I stay up late on the weekends, I feel lonely all the time and I can’t help but think of myself as that person that doesn’t matter. I always notice how others touch other people but, I never get touched as much as I would like.
I stay up thinking about how many people would even know I was gone. The first people to notice would probably be my co workers, seeing as I wouldn’t show up to work. The second people would be my family, or my mother to be exact, as she will wonder where I am after a day or so. The third would be either my friend Holiday or Jake, they would try to contact me and after no recent posts on Tumblr or here, or Facebook they would come looking for me. Other people wouldn’t even notice. There are some people who would get that feeling in the pit of their stomachs that something has happened, but I am pretty sure they can’t do a lot of things about, I know one person, ‘Delta’, who would want to but wouldn’t be able to, because of where she lives.
I don’t know. I want to be noticed and needed, but I don’t want to be. I wish I could get money from somewhere and mooch off of someone, but I want to be dependent on myself, so just in case something bad happens, no one has to see.
I get dark moments too. Everyone does.
I don’t want them, they just happen.
Tonight, I am just thinking, should I sleep, or should I not.
As of right now, I want to keep feeling some sort of awareness to my body, telling me that I am indeed alive. But, I mustn’t, for I get addicted. It’s hard to stop. I just want to cover myself in nothing but a dark mahogany cloak that keeps me safe and sound from the outside world. Hiding underneath the shadows and lurking, staring at all the souls around me.
Now I am just spouting stuff because I am on caffeine and sugar mixed with no sleep.
The nights flew by as she sat in her bedroom dreading the feeling of the sunlight against her cold, carpeted floors. She, being the only night owl in her family, sleeps all day in the darkest corner of her room. Straying from the small patches of light, she does the same thing over and over. She thinks about her life, and what to do with it. She doesn’t want to be seen or heard. She doesn’t want to be known but she wants to make others happy and make life for others easier. She wants to be a stress doll for others, but she’d feel sad and hated. She’d hate herself even more. She always resorts to some sort of ‘awakening.’ It takes her away from her dark stages in her mind, and she needs some sort of snap out of a dream like hell.
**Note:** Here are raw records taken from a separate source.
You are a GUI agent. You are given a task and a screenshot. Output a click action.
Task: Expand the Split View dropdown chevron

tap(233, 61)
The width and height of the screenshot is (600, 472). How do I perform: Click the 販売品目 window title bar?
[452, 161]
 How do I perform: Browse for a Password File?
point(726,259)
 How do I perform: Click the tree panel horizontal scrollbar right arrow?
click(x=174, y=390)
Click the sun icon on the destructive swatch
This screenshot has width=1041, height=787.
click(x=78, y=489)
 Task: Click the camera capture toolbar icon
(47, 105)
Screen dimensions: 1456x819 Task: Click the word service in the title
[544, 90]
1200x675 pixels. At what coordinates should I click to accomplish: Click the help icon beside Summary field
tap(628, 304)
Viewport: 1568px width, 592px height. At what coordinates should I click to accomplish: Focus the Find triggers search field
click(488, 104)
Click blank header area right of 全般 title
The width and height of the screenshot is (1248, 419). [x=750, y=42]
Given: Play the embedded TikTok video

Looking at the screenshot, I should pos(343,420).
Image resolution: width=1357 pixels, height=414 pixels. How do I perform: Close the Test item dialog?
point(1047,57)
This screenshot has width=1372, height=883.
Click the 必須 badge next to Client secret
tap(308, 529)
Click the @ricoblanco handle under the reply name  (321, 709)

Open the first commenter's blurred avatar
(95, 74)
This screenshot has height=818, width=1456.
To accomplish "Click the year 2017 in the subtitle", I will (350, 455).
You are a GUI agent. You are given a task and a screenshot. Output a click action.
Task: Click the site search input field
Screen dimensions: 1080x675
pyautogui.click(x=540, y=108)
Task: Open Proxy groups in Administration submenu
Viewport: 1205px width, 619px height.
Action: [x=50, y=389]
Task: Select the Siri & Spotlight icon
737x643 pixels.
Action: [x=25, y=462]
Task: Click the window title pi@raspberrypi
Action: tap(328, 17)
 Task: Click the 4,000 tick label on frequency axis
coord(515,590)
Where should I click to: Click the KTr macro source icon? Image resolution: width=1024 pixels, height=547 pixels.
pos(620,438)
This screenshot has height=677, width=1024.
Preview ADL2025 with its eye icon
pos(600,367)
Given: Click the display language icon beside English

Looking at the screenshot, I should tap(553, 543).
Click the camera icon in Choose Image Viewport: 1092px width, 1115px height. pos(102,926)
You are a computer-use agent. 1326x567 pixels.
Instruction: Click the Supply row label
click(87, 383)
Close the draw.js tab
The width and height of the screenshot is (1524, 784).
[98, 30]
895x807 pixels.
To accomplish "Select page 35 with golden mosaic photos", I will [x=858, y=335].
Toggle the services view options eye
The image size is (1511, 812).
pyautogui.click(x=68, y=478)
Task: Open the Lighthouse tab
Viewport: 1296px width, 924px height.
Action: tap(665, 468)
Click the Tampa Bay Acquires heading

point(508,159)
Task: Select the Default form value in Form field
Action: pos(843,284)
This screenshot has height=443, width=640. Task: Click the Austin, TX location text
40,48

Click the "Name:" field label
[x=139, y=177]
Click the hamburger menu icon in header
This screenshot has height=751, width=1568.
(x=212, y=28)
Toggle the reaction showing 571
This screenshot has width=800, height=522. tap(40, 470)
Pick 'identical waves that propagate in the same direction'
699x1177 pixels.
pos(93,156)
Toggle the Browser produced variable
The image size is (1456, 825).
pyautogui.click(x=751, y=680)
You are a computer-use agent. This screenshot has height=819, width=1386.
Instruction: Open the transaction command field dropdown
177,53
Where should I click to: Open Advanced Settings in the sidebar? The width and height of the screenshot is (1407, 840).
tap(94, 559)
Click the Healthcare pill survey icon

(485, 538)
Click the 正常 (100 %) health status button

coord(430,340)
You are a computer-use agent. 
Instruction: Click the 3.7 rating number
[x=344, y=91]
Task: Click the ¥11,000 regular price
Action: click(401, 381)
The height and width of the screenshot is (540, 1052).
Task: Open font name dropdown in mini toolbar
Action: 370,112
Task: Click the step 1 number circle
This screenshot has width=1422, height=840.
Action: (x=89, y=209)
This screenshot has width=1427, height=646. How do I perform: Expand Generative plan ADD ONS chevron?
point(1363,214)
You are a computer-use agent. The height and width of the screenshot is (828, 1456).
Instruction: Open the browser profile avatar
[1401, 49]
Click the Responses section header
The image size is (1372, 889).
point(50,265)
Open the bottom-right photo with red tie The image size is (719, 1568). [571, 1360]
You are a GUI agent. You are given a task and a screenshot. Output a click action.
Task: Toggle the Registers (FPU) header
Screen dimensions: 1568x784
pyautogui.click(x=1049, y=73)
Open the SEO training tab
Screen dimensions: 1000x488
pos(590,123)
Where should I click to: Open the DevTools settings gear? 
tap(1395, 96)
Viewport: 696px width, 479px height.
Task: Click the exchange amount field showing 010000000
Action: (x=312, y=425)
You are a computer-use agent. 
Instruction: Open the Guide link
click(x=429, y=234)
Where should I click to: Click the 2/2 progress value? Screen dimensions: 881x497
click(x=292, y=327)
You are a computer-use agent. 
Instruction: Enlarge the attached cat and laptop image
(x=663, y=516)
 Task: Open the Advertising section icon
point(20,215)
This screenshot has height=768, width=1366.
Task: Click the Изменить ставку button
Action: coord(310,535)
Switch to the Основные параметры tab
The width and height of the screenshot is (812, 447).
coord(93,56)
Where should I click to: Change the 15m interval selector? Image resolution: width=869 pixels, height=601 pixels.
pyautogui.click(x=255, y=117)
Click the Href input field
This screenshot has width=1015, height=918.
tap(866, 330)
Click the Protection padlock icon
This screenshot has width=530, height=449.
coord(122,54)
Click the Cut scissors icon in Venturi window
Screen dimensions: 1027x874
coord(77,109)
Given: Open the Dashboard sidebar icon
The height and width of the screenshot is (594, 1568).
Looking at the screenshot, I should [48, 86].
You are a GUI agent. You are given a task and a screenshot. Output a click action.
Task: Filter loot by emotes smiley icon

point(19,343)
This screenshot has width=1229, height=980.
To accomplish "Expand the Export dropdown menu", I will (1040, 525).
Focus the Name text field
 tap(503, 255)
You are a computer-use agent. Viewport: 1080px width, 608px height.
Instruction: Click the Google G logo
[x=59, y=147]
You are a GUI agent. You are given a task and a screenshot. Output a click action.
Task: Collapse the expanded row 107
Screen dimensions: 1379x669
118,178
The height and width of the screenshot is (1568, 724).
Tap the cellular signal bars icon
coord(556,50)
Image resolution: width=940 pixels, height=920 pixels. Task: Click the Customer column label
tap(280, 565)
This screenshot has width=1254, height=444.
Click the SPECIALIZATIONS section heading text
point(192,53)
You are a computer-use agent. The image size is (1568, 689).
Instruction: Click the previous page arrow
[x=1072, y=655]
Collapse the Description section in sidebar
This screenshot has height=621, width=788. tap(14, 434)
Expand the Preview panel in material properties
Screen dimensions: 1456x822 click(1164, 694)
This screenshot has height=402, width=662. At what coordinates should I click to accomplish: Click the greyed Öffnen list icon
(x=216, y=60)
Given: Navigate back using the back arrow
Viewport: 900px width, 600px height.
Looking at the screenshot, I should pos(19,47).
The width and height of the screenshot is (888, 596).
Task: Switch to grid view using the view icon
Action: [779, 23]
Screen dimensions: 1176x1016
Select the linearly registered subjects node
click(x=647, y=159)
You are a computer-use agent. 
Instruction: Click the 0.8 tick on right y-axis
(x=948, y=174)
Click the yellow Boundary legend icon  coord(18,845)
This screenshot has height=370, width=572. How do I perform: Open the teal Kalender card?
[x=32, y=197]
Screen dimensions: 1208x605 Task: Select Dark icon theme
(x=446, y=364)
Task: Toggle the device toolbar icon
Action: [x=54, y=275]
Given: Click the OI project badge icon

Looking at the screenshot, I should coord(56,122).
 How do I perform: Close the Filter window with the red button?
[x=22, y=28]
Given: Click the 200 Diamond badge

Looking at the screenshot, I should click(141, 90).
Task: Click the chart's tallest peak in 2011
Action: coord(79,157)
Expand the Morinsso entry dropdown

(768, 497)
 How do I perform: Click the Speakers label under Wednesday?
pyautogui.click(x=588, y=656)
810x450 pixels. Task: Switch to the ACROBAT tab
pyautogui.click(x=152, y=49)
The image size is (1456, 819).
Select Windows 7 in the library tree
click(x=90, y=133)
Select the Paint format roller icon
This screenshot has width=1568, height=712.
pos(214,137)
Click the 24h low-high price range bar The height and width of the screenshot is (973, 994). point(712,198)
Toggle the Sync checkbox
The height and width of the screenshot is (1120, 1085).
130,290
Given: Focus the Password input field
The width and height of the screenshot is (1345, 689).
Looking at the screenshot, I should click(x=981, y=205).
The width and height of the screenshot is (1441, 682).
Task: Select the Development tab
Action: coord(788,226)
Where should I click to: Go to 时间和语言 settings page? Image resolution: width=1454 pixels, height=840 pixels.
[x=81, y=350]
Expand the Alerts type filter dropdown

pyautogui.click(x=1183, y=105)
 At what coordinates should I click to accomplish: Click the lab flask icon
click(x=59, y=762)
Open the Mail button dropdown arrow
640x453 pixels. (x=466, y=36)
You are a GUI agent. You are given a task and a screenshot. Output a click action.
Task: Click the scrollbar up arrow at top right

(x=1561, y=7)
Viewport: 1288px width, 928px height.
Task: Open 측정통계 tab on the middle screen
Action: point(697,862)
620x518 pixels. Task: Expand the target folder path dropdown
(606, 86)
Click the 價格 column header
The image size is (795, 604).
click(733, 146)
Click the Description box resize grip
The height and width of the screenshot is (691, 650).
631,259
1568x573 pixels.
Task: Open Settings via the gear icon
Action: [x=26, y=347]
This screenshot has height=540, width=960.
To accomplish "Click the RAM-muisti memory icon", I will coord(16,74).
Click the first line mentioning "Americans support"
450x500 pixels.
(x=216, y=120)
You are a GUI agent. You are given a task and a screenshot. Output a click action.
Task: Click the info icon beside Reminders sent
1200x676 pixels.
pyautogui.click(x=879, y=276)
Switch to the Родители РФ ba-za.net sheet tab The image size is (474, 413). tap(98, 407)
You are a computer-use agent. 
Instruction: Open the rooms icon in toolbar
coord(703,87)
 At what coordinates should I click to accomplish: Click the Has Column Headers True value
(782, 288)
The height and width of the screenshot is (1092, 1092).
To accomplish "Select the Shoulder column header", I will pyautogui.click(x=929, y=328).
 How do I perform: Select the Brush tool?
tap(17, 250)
Many things could do it; a slap in the face, and muffled scream due to a pillow, a hole in the wall… She prefers the silent killer way, the knife to skin. She doesn’t understand it all to well as to why she likes it, however, she does know that she, herself, holds the easier power of ending the pain all together or shunning it back into the black pit in her heart, mind and soul. She likes the idea, that she is her own God.